Our organization received a check for $1085.00 from the City of Rockport. The check represented a portion of all the paid entries for the 2016 Whooping Crane Strut. The money will be deposited in our Water for Wildlife Fund.

The fund is used to drill new wells, and rehabilitate old ones  to ensure reliable fresh water sources for Whooping Cranes & other wildlife in times of drought. The fund was most recently used to drill 2 wells on Matagorda Island, with solar powered pumps. We hope to rebuild the fund, as there is an older well on the island that needs to be rehabilitated.
Boy Scount Troop 135
Mulch Crew
Boy Scout Troop 135 and other workers

Once our pollinator garden was planted, the plants needed to be mulched. Unloading & spreading a large trailer load of mulch seemed a daunting process. Jen Brown, Environmental Education Specialist, arranged with Boy Scout Troop # 135 to help as their service project. The scout group, from Ganada, TX, was absolutely amazing! They and their adult advisors, along with volunteers Ellen Reisinger, Hannah Plumpton, Linda Frank and Fred Lanoue were equal to the task. It was hard work, and they got more accomplished in a couple of hours than we ever imagined! They even made sure that all the mulch was cleaned out of the trailer & off the parking lot, and that all the tools were collected when they were done. What a great group!

Earth Day Bay Day
Linda Swiggett at FAMI table
Photo by Gay Heijmancik
Linda Swiggett and Gay Heijmancik did a wonderful job representing Friends of Aransas and Aransas National Wildlife Refuge at Earth Day Bay Day in Corpus Christi on April 9th. They gave out 500 shells they had painted, as well as Roseate Spoonbill postcards and Aransas NWR pencils, and information about the refuge. Linda has created a photo album that she had on display at the table, and that got a lot of interest. Linda & Gay talked with people about the refuge and invited them to come out to see it for themselves. They signed up over 50 people that want to receive our e-newsletter to keep up with what is going on at the refuge.
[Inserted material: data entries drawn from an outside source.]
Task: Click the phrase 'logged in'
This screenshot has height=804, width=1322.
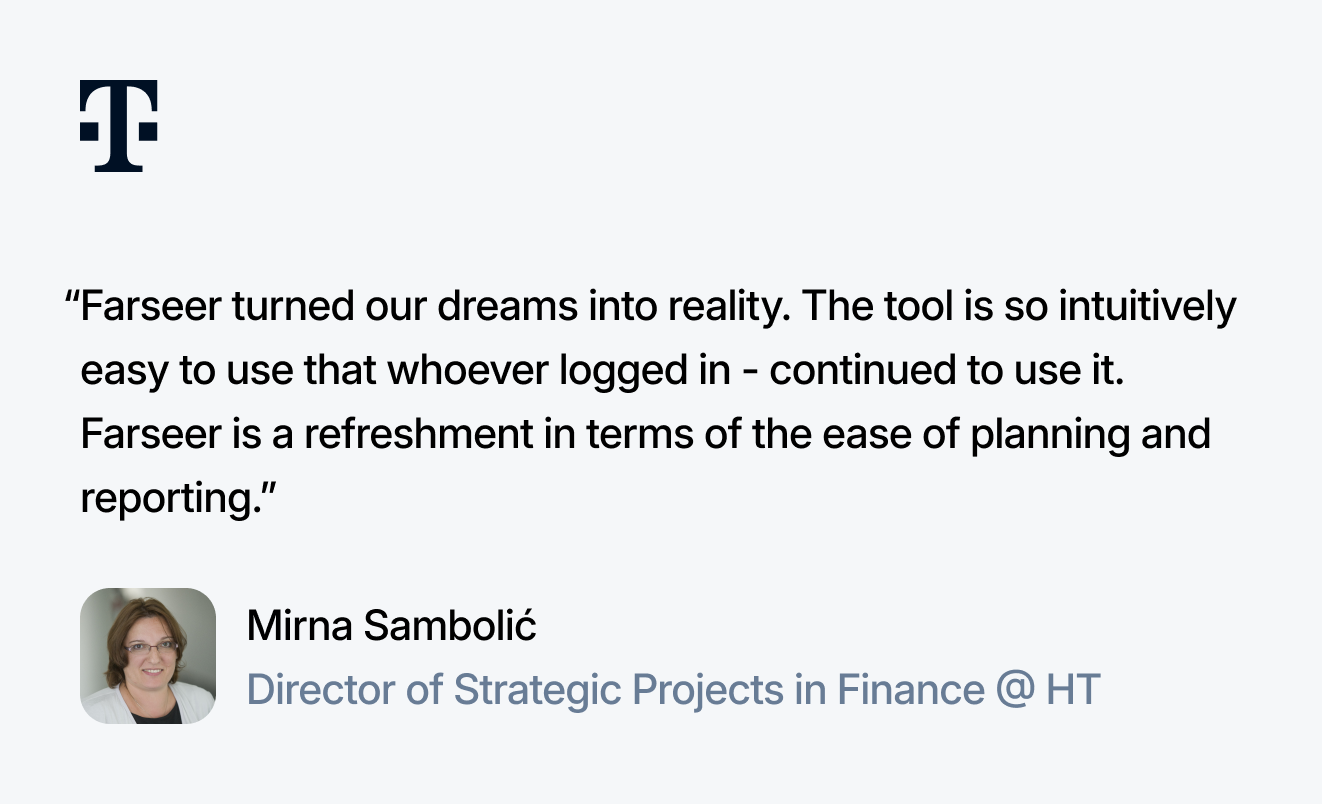Action: click(x=645, y=371)
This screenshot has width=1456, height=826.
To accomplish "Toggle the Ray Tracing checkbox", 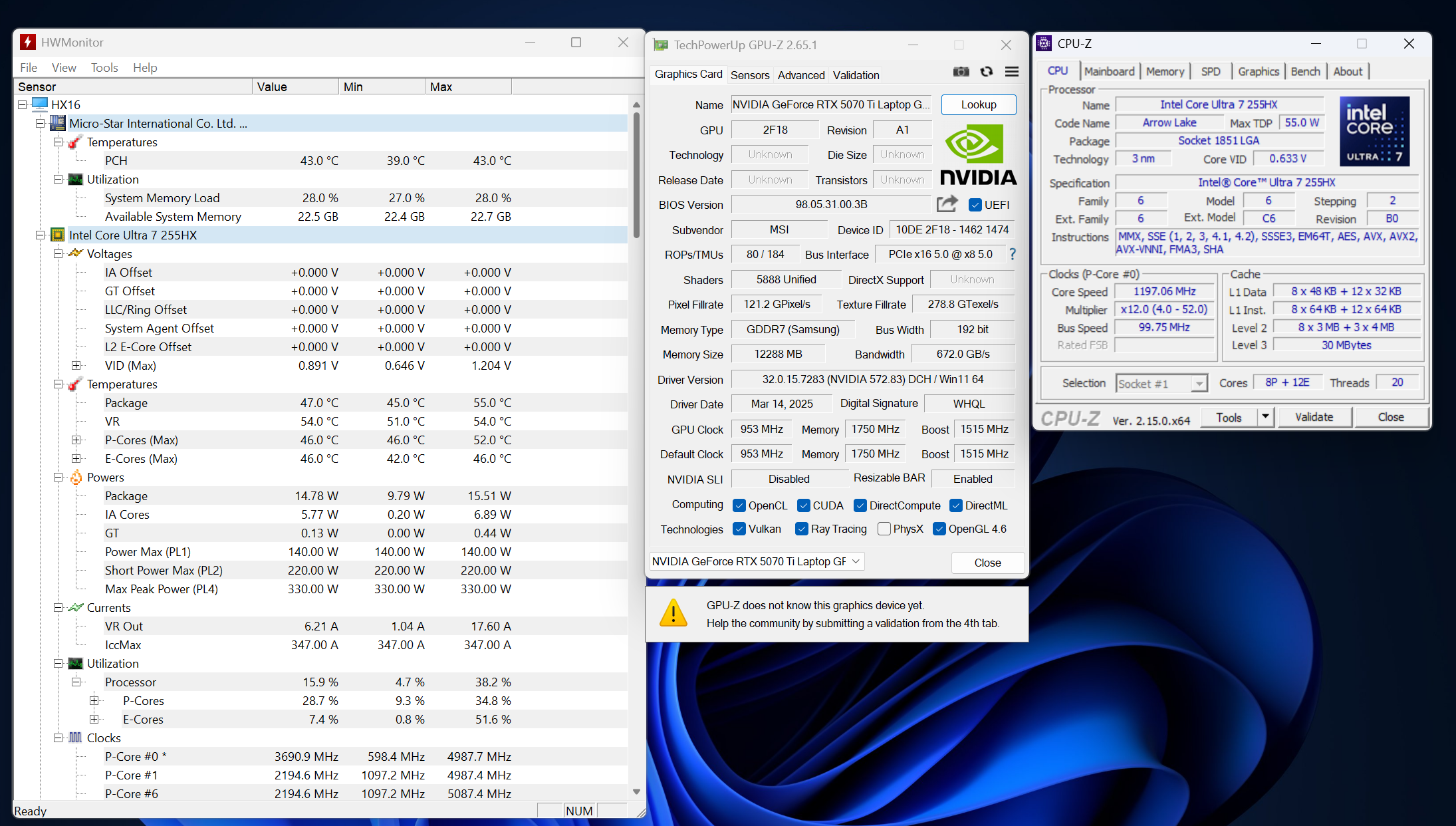I will (802, 529).
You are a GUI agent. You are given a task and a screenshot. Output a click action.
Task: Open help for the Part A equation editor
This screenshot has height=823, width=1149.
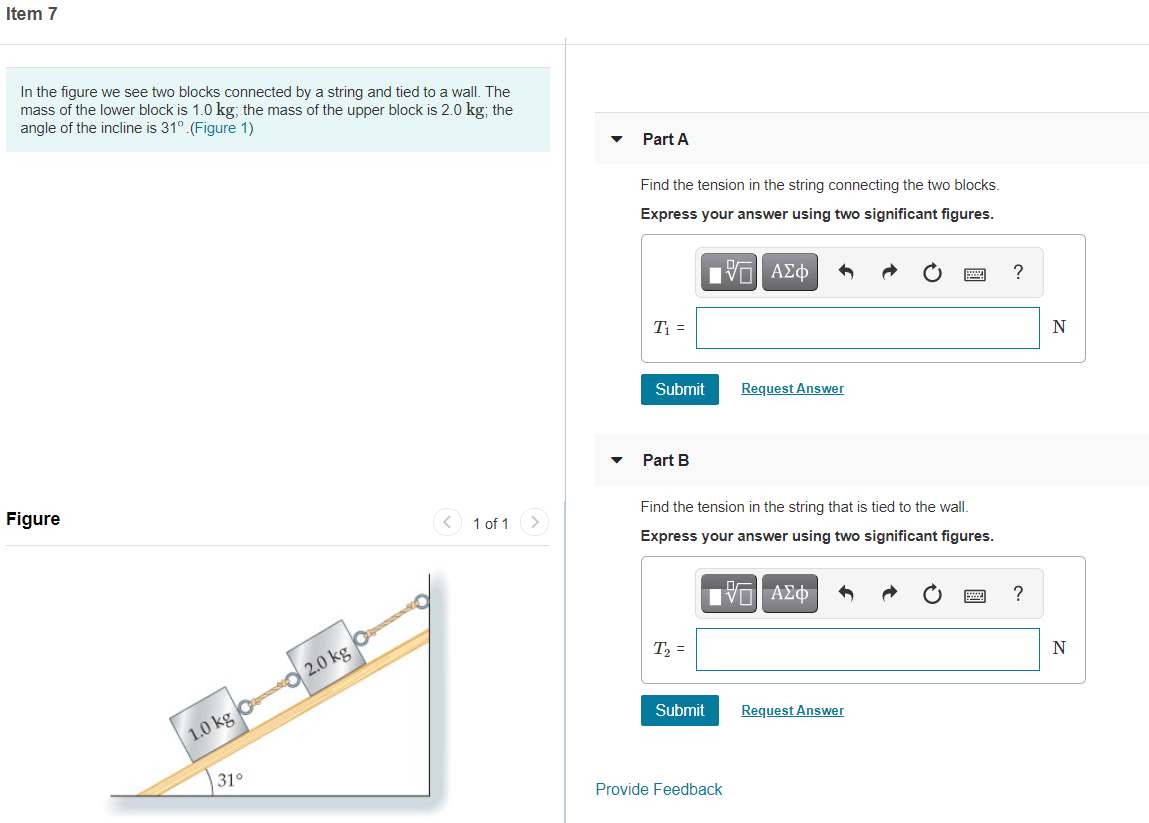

The same day, Irma Schreiner and Ron Smudy represented FAMI at Nature Fest in Coleto Creek Park, near Victoria.
Upcoming Events

  September 15-18 - Rockport-Fulton HummerBird Celebration. We will be in the Hummer Mall September 16-18.
Thank You to Supporters

Thank you to:


Our Corporate Sponsor, Hilcorp Energy for their continued support.


City of Rockport, TX for contributing to our Water for Wildlife Fund.


Our pollinator garden mighty maintenance team: Linda Frank, Ellen Reisinger, Fred Lanoue, Laurel Cahill, Laura Clark, Lillian Gasca, & Linda Lanoue. They meet monthly to help in the garden. If you'd like to help, too, let us know.


We do not list individual donors without permission, but we greatly appreciate everything we receive. You can contribute to our general fund, or specify that you want your donation go to a special purpose, such as the Whooping Crane or Connecting Kids with Nature Fund.


Thank you to everyone that donated by using the Smile program when shopping at Each purchase through the Smile program earns a small contribution to FAMI. You pay the same price for the same goods & services as using regular Amazon.


As always, we thank everyone for helping us help Aransas National Wildlife Refuge.